TEXTO CITADO:
::::::::

# Controlar pantalla radio coche



## wachicoco (Feb 3, 2012)

saludos!

Estoy intentando llevar a cabo un proyecto pero me fallan algunas cosas que son indispensables jejeje

os comento, mi coche traia una radio, en concreto una philips modelo 22 DC 722/65. esta tenia un display aparte que era donde aparecia la informacion de las emisoras.

El tema es que al cambiar la radio del coche por un radiocd, esa pantallita ya solo me marca la informacion del ordenador de abordo.

Mi intencion es poder usar el display para mostrar informacion. Mirando los esquemas de conexion de la radio con la pantalla, solo se conectan a traves de 3 cables, uno de ellos tiene 12v al encender la radio. Estoy casi seguro que la comunicacion se hace a traves del protocolo I2C que precisamente invento philips, el tema es que he estado haciendo pruebas con un arduino con el protocolo y conectandolo a la pantalla pero no consigo que muestre nada de nada.

alguien podria darme ideas o soluciones???

muchas gracias


----------



## wachicoco (Feb 8, 2012)

confirmado!

usa el protocolo i2c para la comunicacion!

he estado probando con el arduino pero no consigo que muestre lo mas minimo

me podeis ayudar???


----------



## wachicoco (Abr 19, 2012)

nadie tiene alguna idea???


----------

::::::::

FRAGMENTO DE ORIGEN:
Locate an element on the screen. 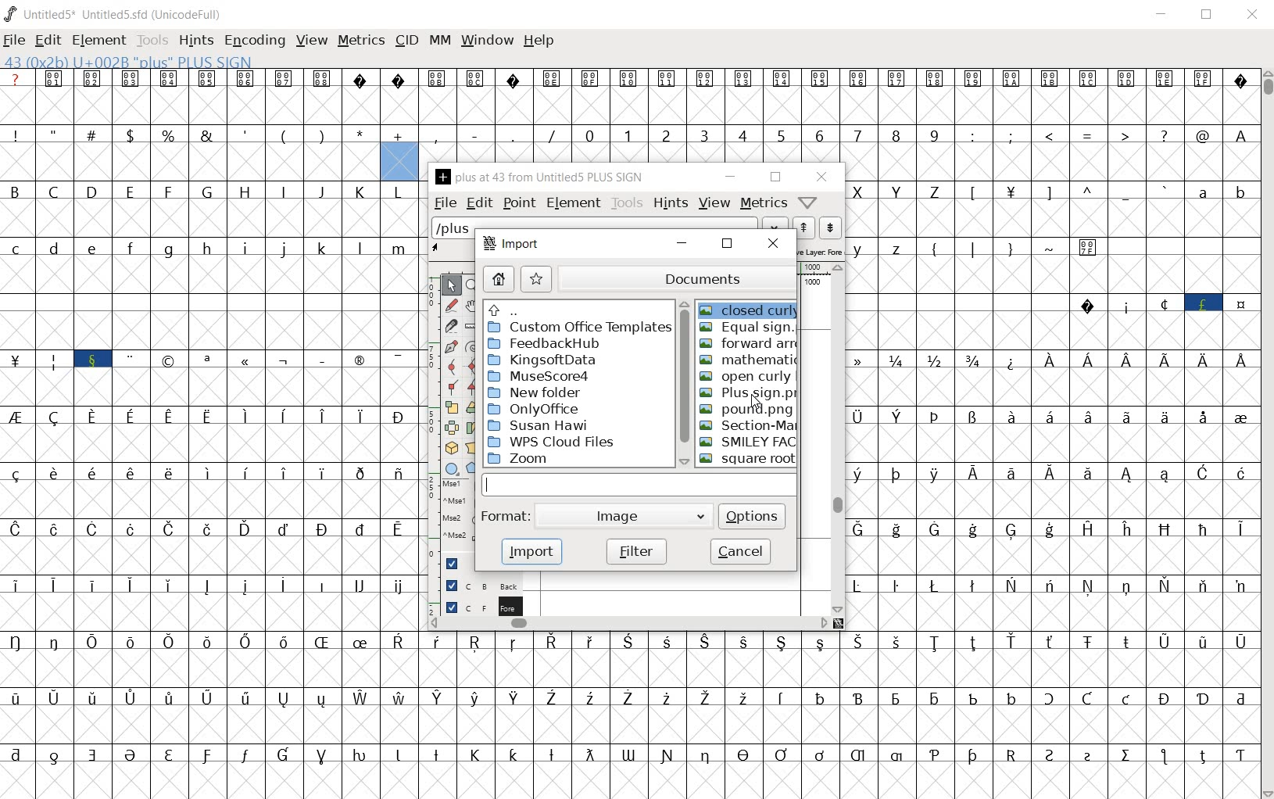 The height and width of the screenshot is (799, 1274). alphabets is located at coordinates (901, 210).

::::::::

TAREA PLANTEADA 1:
Según el texto citado, ¿a través de cuántos cables se conectan la radio y la pantalla?
TAREA PLANTEADA 2:
Resume el texto citado en dos oraciones.
TAREA PLANTEADA 3:
De acuerdo con el texto citado, ¿por qué la pantallita ya solo muestra la información del ordenador de a bordo? Responde en una oración.
Para resolver lo que sigue, apóyate solo en el texto citado.

RESPUESTA 1:
A través de 3 cables.

RESPUESTA 2:
El autor quiere aprovechar el display aparte de la radio Philips 22 DC 722/65 de su coche para mostrar información, ya que, tras cambiar la radio por un radio-CD, solo muestra la información del ordenador de a bordo. Confirma que la comunicación usa el protocolo I2C, pero sus pruebas con un Arduino no consiguen que la pantalla muestre nada, y pide ideas o soluciones.

RESPUESTA 3:
Porque el autor cambió la radio original del coche por un radio-CD.